I'm from Detroit, too. You should check out this photostream:

http://www.flickr.com/photos/sweetjuniper/

The blog is good too. I recommend starting with this entry:

http://www.sweet-juniper.com/2008/04/knowledge-of-what-happened-and-what.html

Posted by tabletop_joe | April 24, 2008 2:03 PM
2

all my family comes from detroit (i was born in kzoo). both my dad and uncle worked at the rouge plant, too. my grand father was an engineer at pontiac. having a lot of family in the detroit area, i could relate to your post on a lot of levels. i really enjoyed reading it!

Keep that in mind the next time you wish to condescend to a (likely former) Midwestern lineworker—assuming they’re just too dim witted and parochial to understand the glories of international trade.
Word.
Posted by some dude | April 24, 2008 2:07 PM
3

This is what I look at when I'm homesick for The Shitty City
http://www.detroityes.com/industry/index.html

Posted by KELLY O | April 24, 2008 2:30 PM
4

i remember when they blew those up. when i was growing up i spent a few weeks every summer with my uncle, and when you're on lake st. clair those stacks were always on the horizon. when they came down it was kind of creepy to not see them anymore.

this always feels like a great metaphor for detroit.

Posted by some dude | April 24, 2008 2:42 PM
5

Hallelujah, praise the maker of the Model T!

Posted by NapoleonXIV | April 24, 2008 3:03 PM
6
With abundant iron ore, fresh water, water- and land-based transportation networks and an incredibly skilled workforce for starters, one of the world’s centers of manufacturing should be Detroit

I don't know - it is kind of nice that people are able to occasionally eat fish from the Great Lakes for the first time in decades. Clean fresh water is not going to be a cheap commodity in the future.
○ ○ ○ ○ ○
Given task
Please list every web address that appears in the Detroit comment thread above.
○ ○ ○ ○ ○
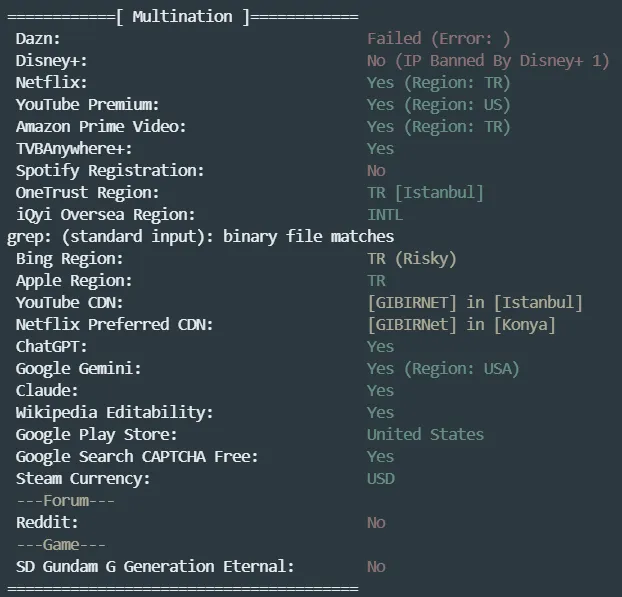The height and width of the screenshot is (597, 622).
Task: Select the Netflix region TR result
Action: [438, 83]
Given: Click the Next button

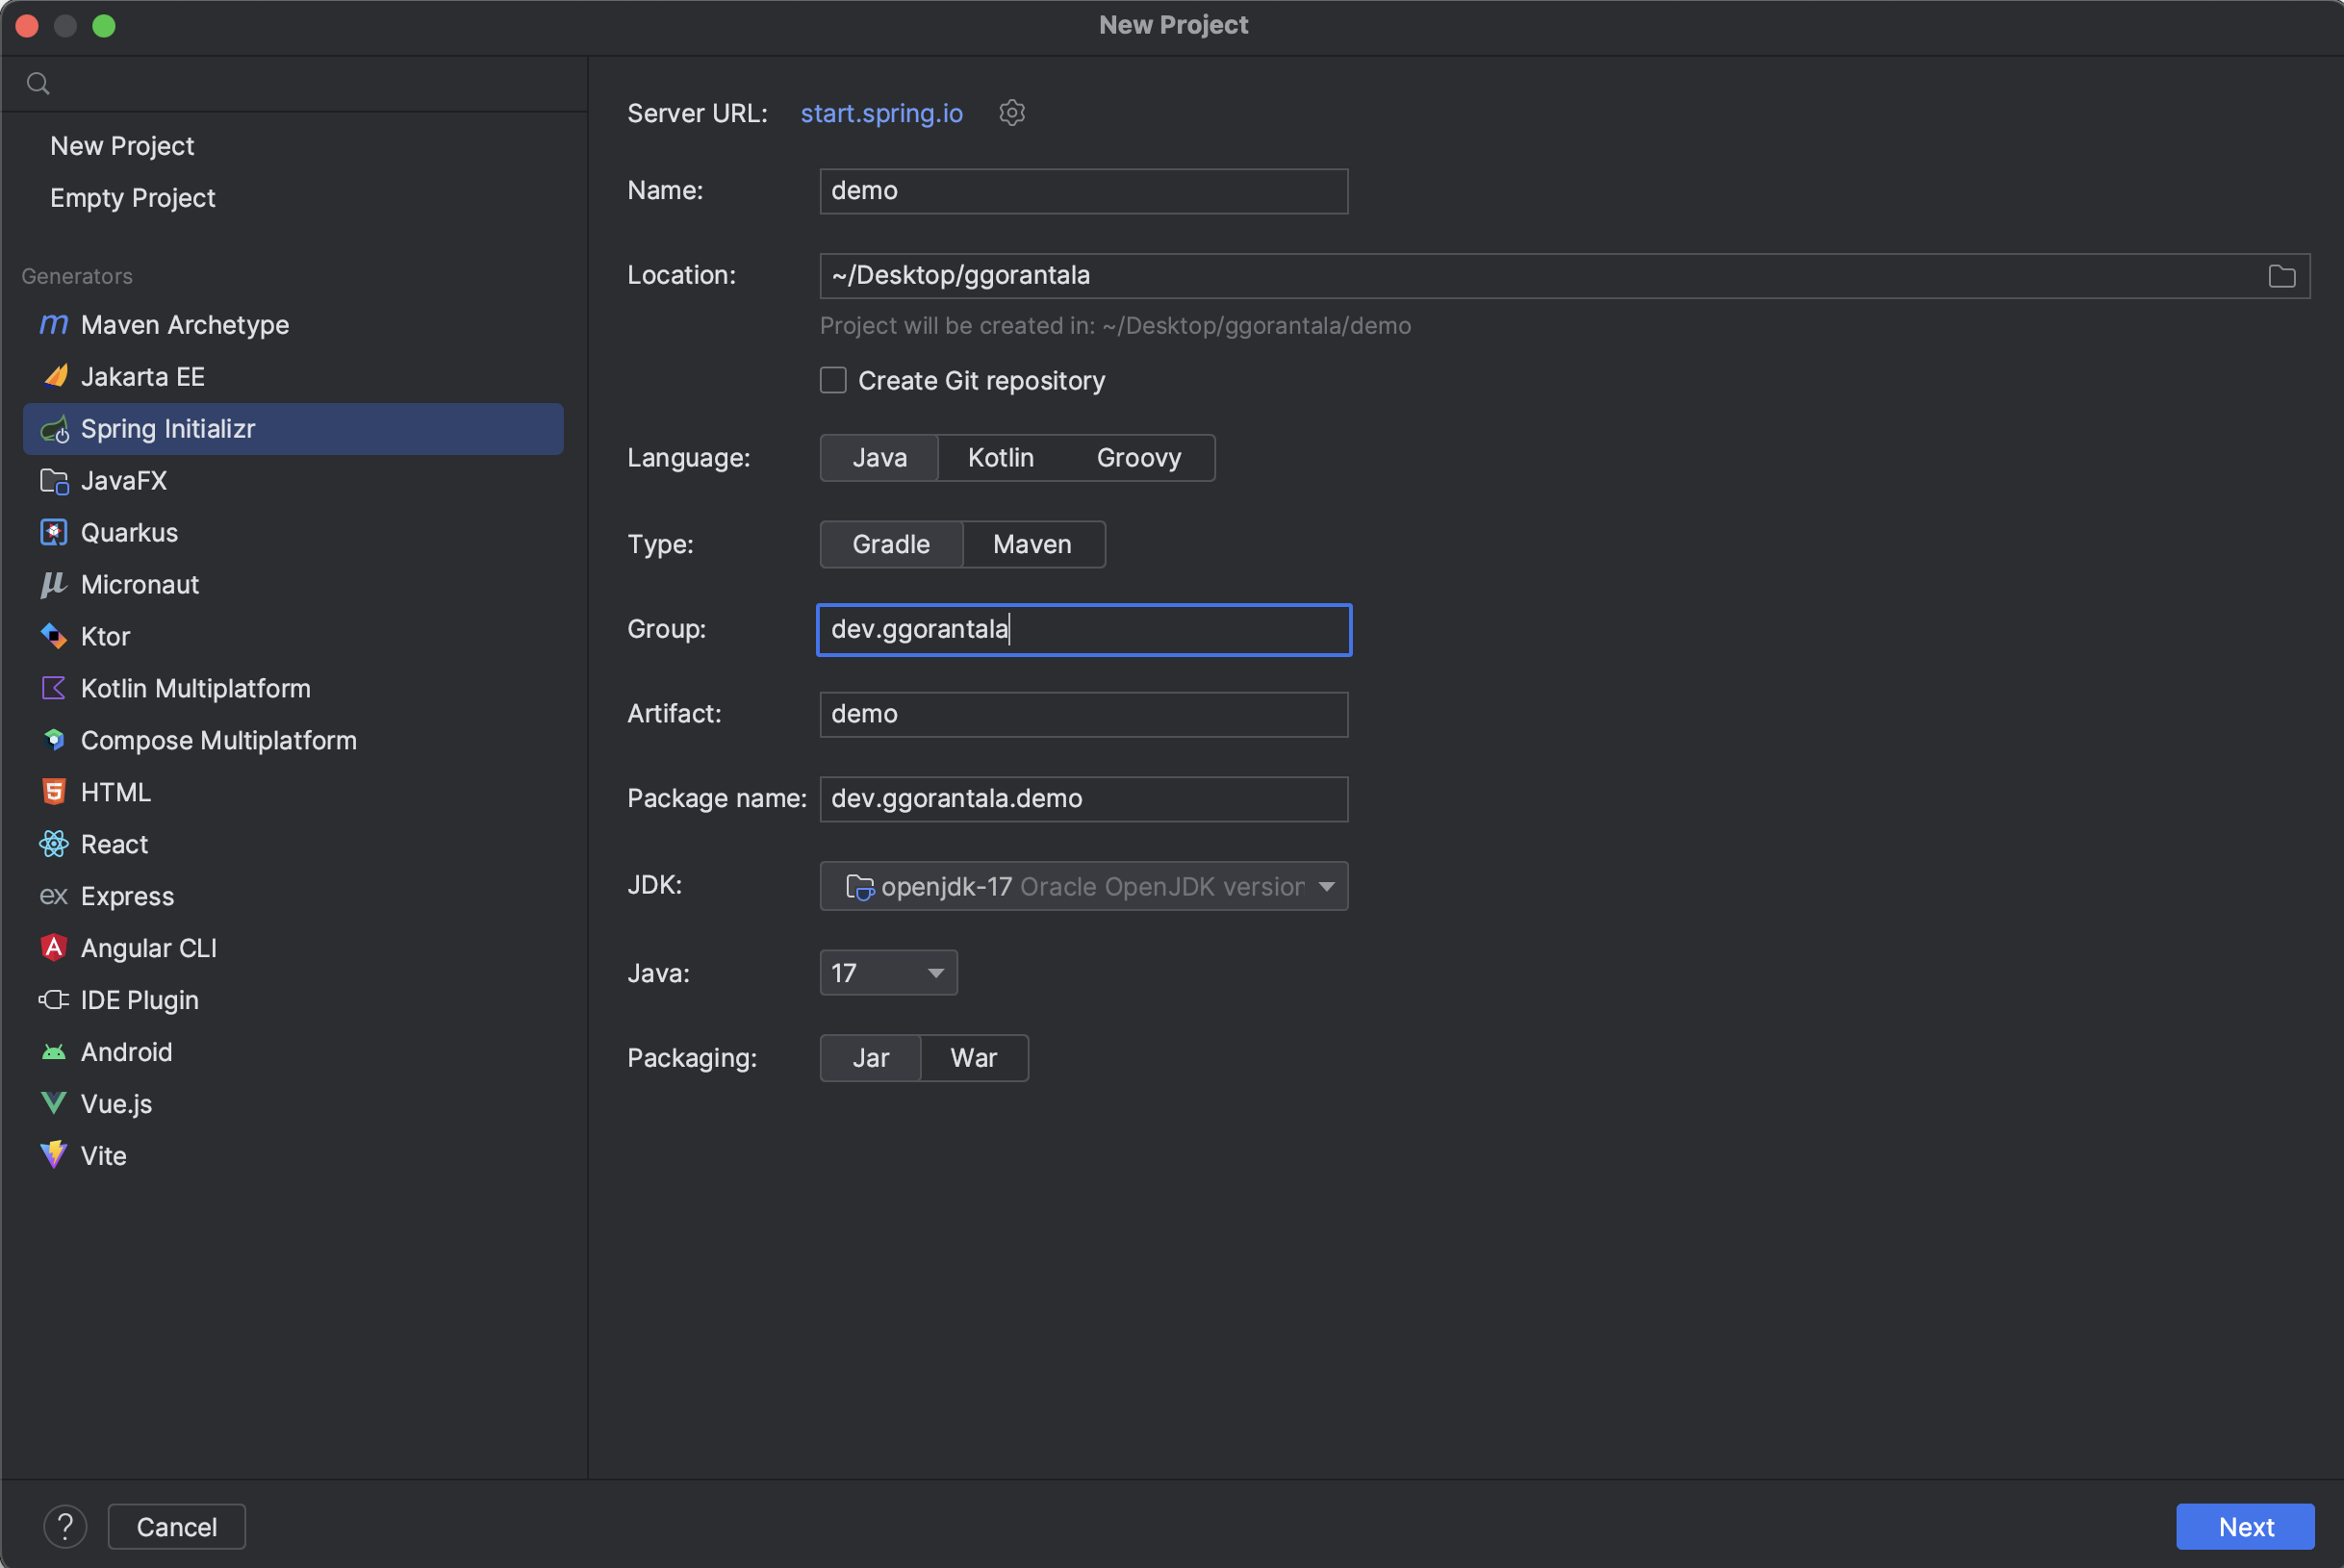Looking at the screenshot, I should 2244,1526.
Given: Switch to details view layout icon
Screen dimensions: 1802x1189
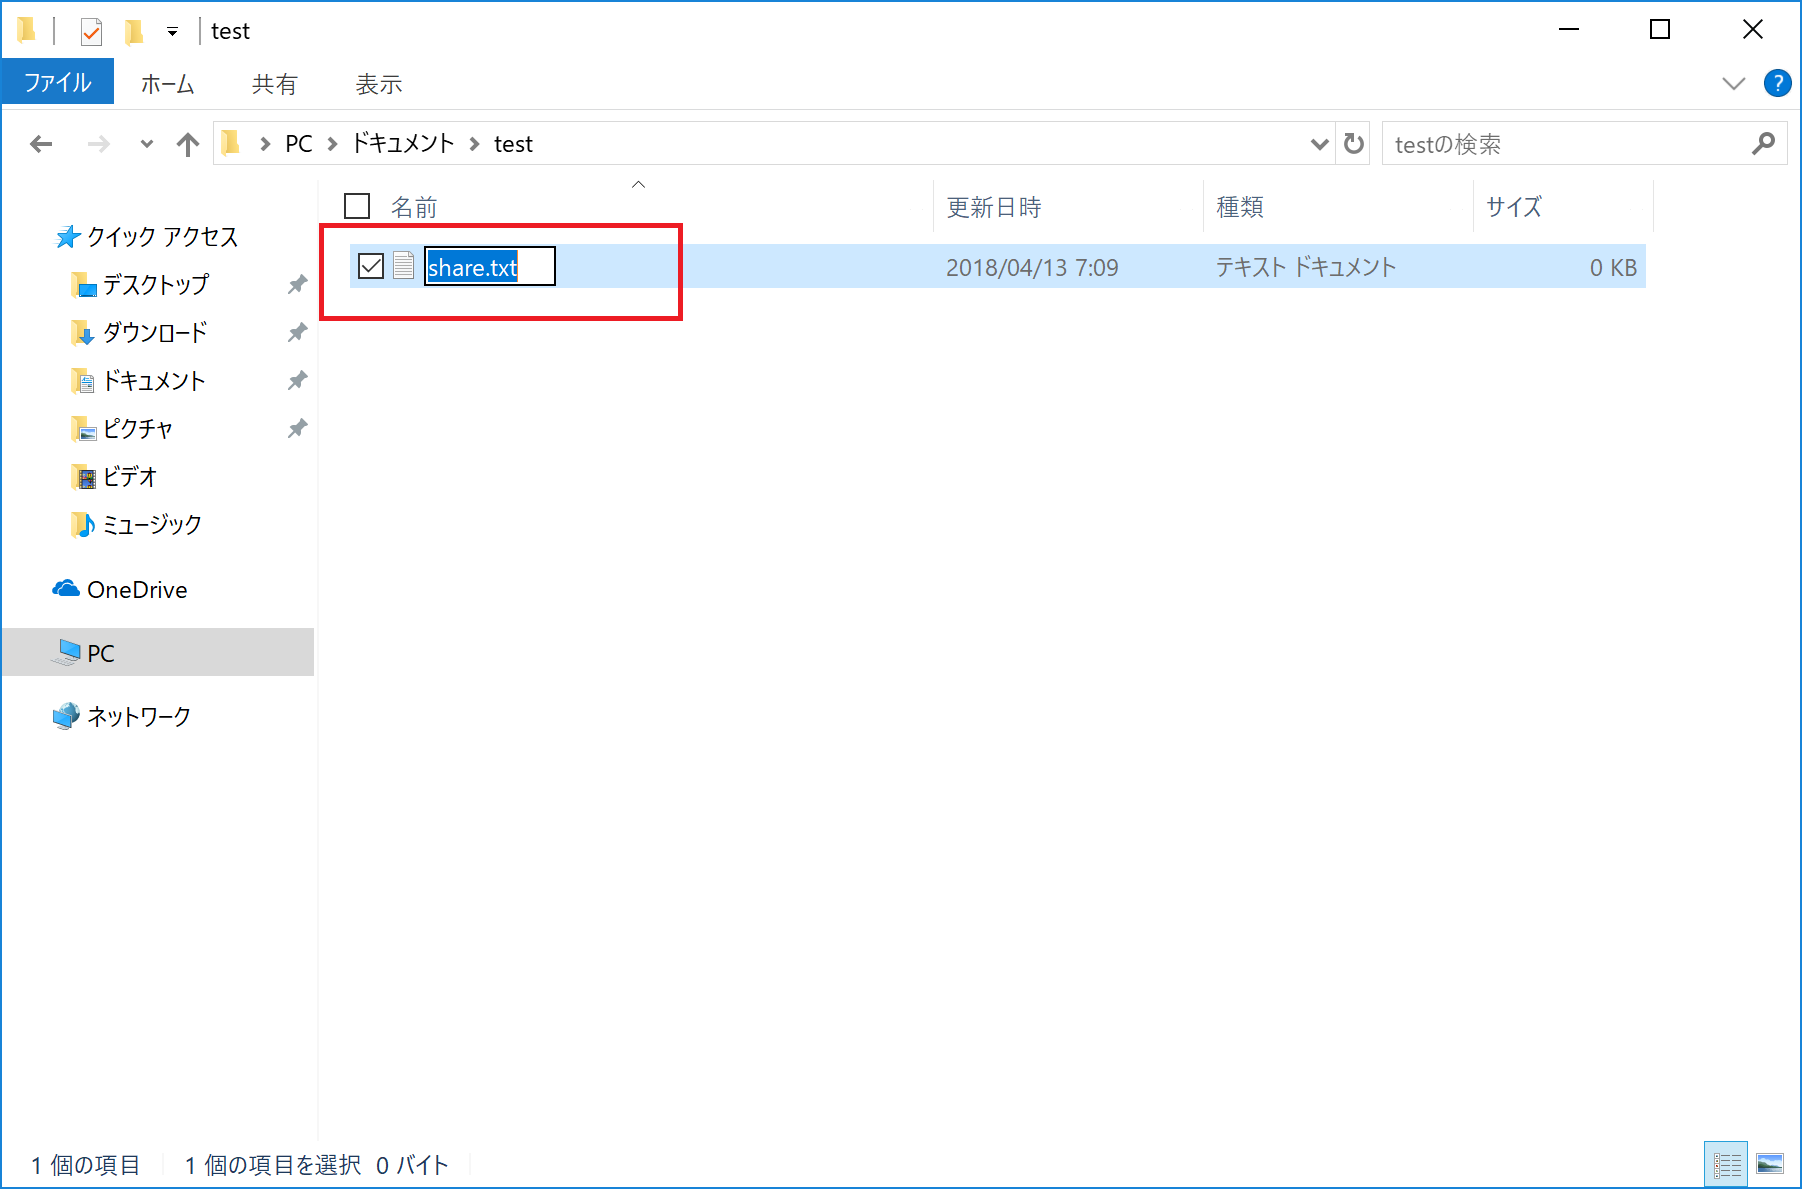Looking at the screenshot, I should 1726,1164.
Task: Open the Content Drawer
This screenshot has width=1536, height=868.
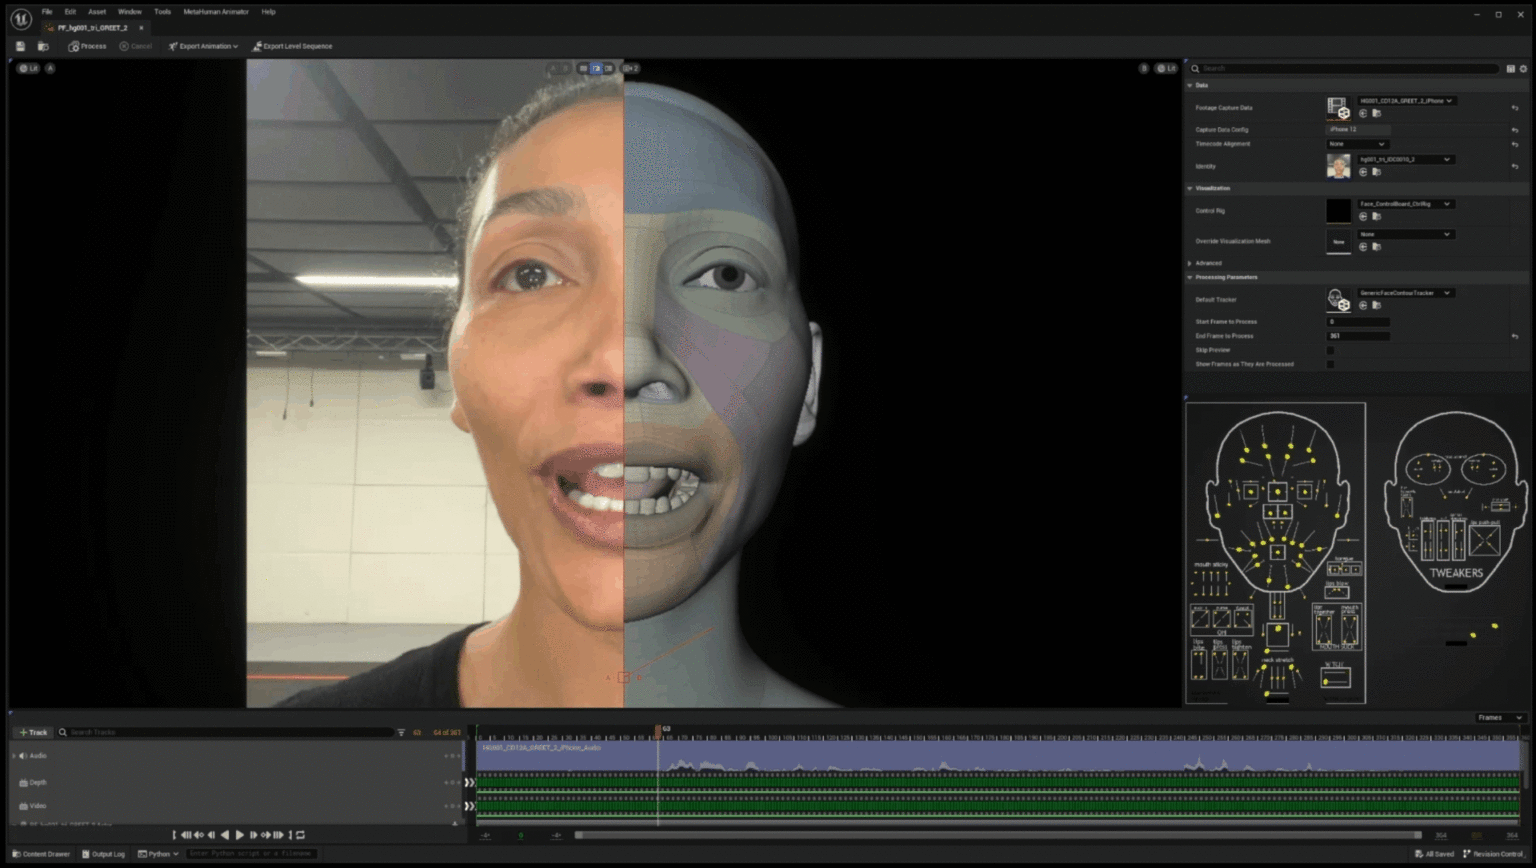Action: pos(40,854)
○ ○ ○ ○ ○
Written answer
http://www.flickr.com/photos/sweetjuniper/
http://www.sweet-juniper.com/2008/04/knowledge-of-what-happened-and-what.html
http://www.detroityes.com/industry/index.html